DFL Captures Both Houses, Voters Reject Regressive Amendments, Rep. Cravaack Defeated SEIU Members Play Critical Role in Electing Champions for Working People, Defeating Amendments
ST. PAUL, MN – For the last two years, Minnesotans have watched as Republican politicians in St. Paul shutdown the government to protect a tax break for big corporations, slashed millions of dollars from our public school system, and eliminated a tax credit for 95% of homeowners while voting to lower taxes on big corporations. But last night, in a broad rejection of Republicans’ divisive policies, Minnesotans elected pro-working family majorities to both houses of the state legislature. Echoing a common distaste for divisive politics, voters also rejected two constitutional amendments that promised to limit the freedom to marry and to disenfranchise thousands of voters. Tea Party stalwart Chip Cravaack, representing Minnesota’s eighth congressional district, was also defeated.
“Last night was a critical victory for working families across the state of Minnesota,” explained Jamie Gulley, President of SEIU Healthcare Minnesota, which, along with three other SEIU locals, represent nearly 30,000 janitors, nurses, public school bus drivers, security guards and other workers across the state. “Voters sent a clear message: we expect that our leaders will stand up for the middle class, strengthen our public schools, broaden access to healthcare, and make sure that the wealthy pay their fair share – not for the interests of the ultra-wealthy, regardless of the cost to working Minnesotans.”
In the weeks and months leading up to the election, hundreds of SEIU members from across Minnesota had more than 245,000 conversations with voters at their doors and over the phone in key legislative districts.
“In conversation after conversation, we heard the same thing from voters,” Gulley continued. “We must elect leaders that are focused on rebuilding the middle class instead of politicians willing to shut down the government to protect their corporate cronies.”

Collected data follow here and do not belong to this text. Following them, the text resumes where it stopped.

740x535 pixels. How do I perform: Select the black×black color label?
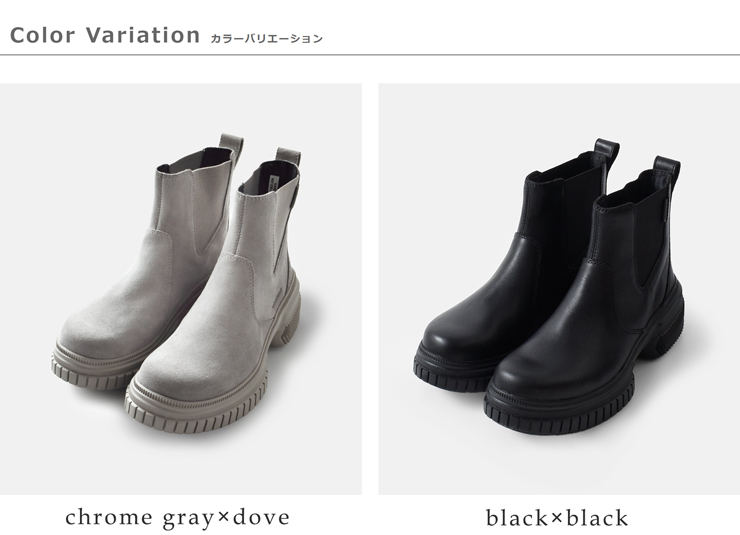point(557,518)

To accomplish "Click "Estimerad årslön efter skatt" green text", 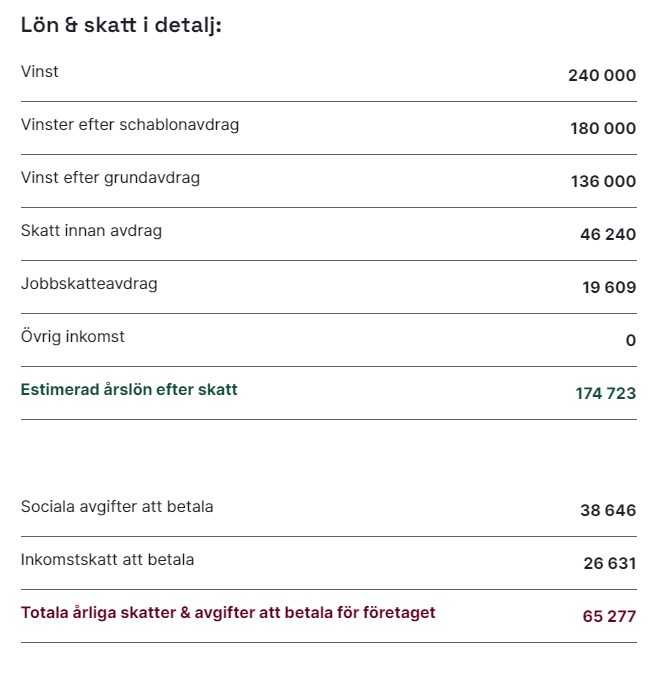I will (129, 390).
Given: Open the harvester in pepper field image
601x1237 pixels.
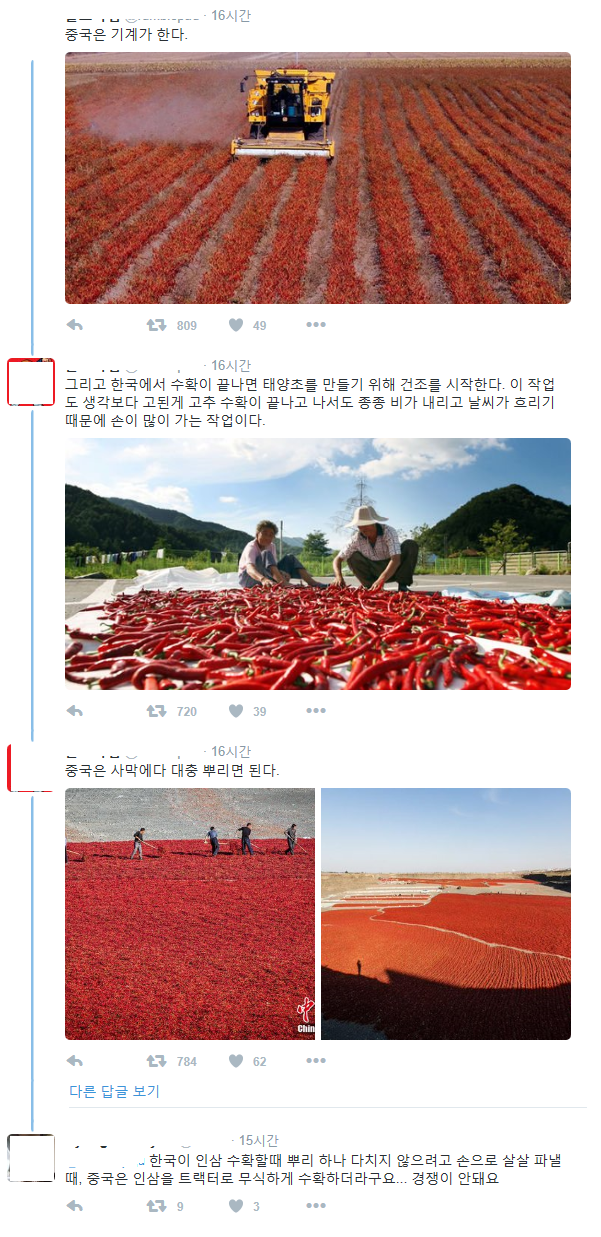Looking at the screenshot, I should [318, 178].
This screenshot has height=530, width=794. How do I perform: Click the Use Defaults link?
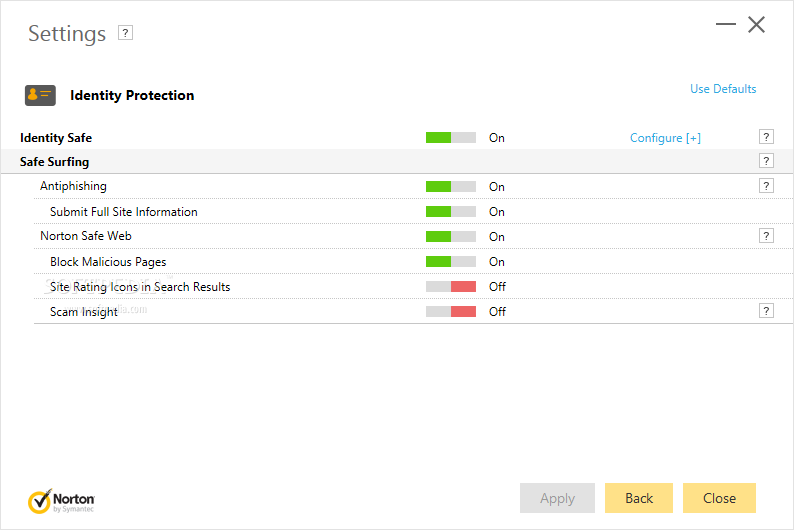pyautogui.click(x=723, y=89)
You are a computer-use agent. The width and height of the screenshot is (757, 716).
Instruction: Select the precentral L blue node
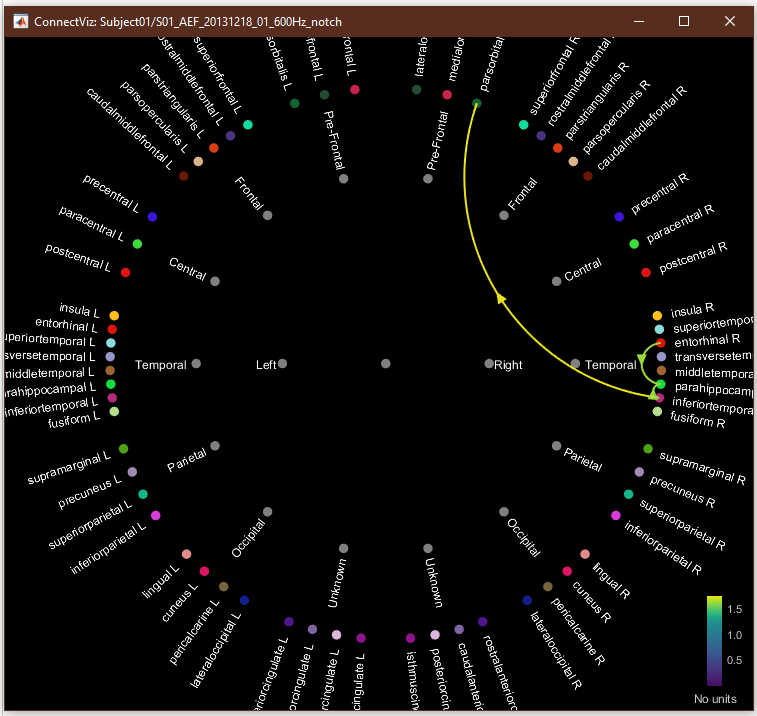[152, 217]
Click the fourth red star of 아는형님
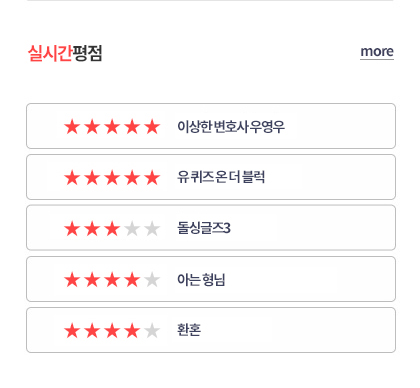Image resolution: width=420 pixels, height=388 pixels. pyautogui.click(x=132, y=280)
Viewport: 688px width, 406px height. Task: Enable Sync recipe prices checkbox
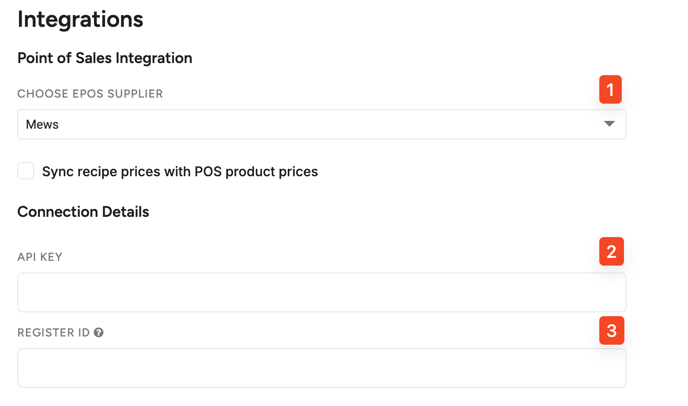tap(26, 171)
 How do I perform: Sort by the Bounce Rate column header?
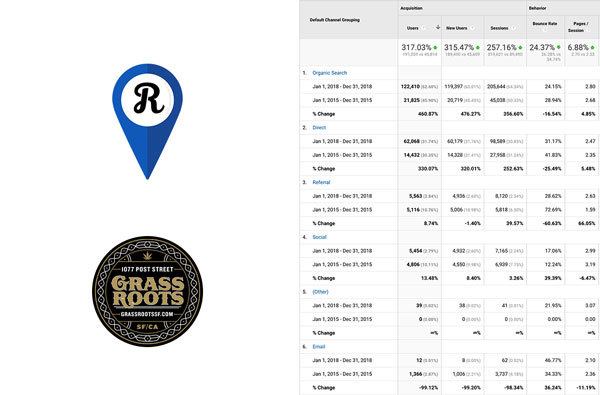click(x=545, y=23)
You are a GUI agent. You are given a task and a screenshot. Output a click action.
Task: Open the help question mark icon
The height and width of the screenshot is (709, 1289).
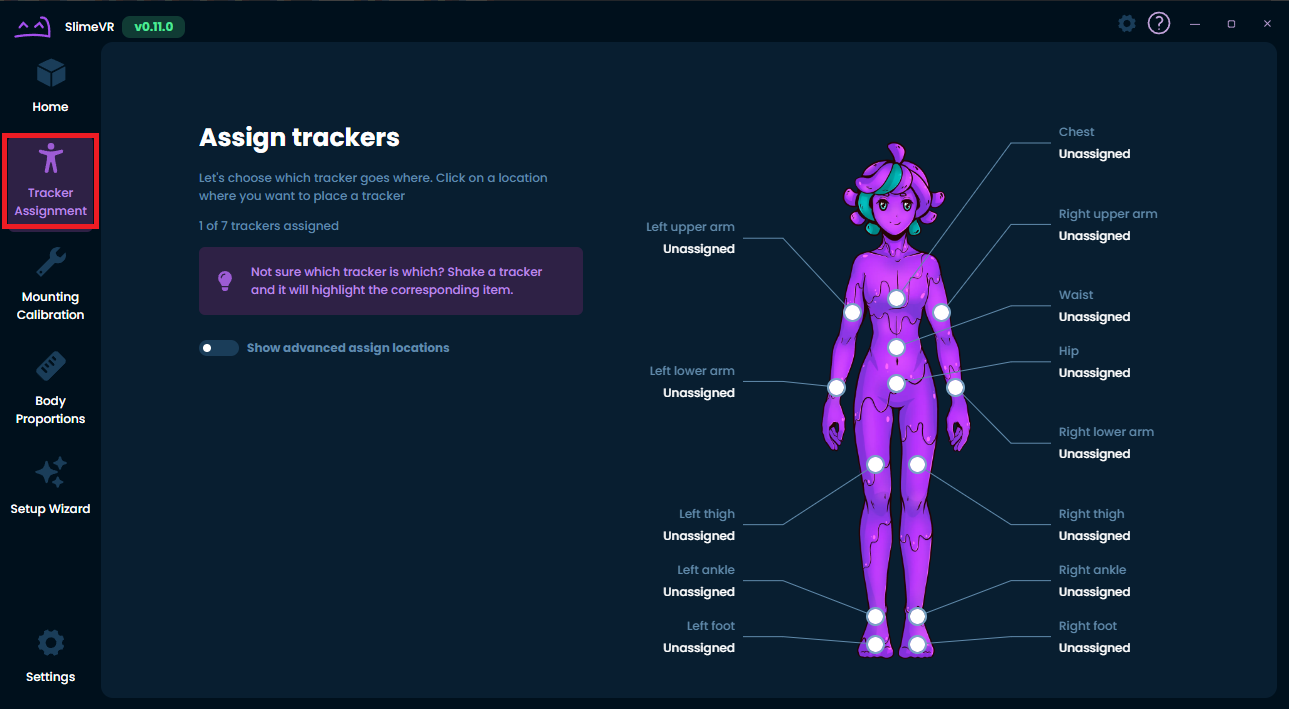point(1158,23)
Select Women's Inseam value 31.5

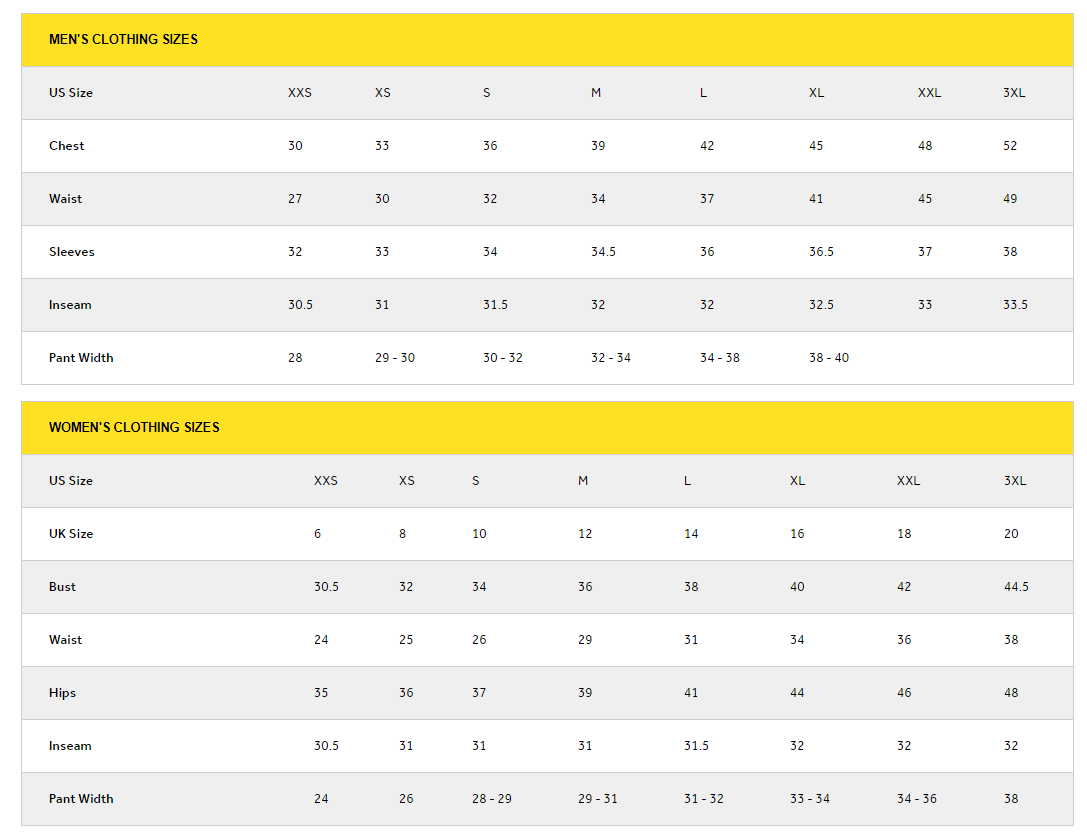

SEIU was among the first organizations in Minnesota to endorse campaigns to “Vote No” on both the marriage and voter restriction amendments.
“As a union, we stand for the basic principles of fairness,” Gulley noted. “We believe in equal pay for equal work, we believe that everyone should have the opportunity to participate in our democracy and we believe that both of these amendments would strike a blow to justice and humanity for a significant number of Minnesotans.
“Because of this, we made a decision to stand with a broad coalition of organizations insisting that Minnesotans ‘Vote No’,” Gulley added.
SEIU partnered with a coalition faith, labor and progressive allies to engage in more than 20,000 conversations with voters in the Latino, Somali, African American, Ethiopian, Native American and Hmong communities about was at stake with the constitutional amendments.
“Despite a number of key victories last night, our work is far from done,” said Gulley. “Working families across the state of Minnesota continue to struggle with stagnant wages, unemployment and under employment. But we believe that by working together, across our communities, and with strong leadership in St. Paul there is a real opportunity to strengthen Minnesota’s middle class, invest in our children, keep healthcare for seniors accessible and ensure that our tax system is fair.”
SEIU is the workers who provide care and support for your family in hospitals, nursing homes, schools, childcare, and the Twin Cities’ largest public and private buildings. The SEIU Minnesota State Council coordinates the electoral, legislative and outreach work of the SEIU Locals in Minnesota to increase the effectiveness of their collective bargaining and new member organizing campaigns. By building the political involvement of approximately 30,000 SEIU members throughout the state, the State Council is working to improve the lives of all Minnesotans. The State Council’s board is comprised of elected leaders, members, and staff of the four SEIU Local Unions in Minnesota.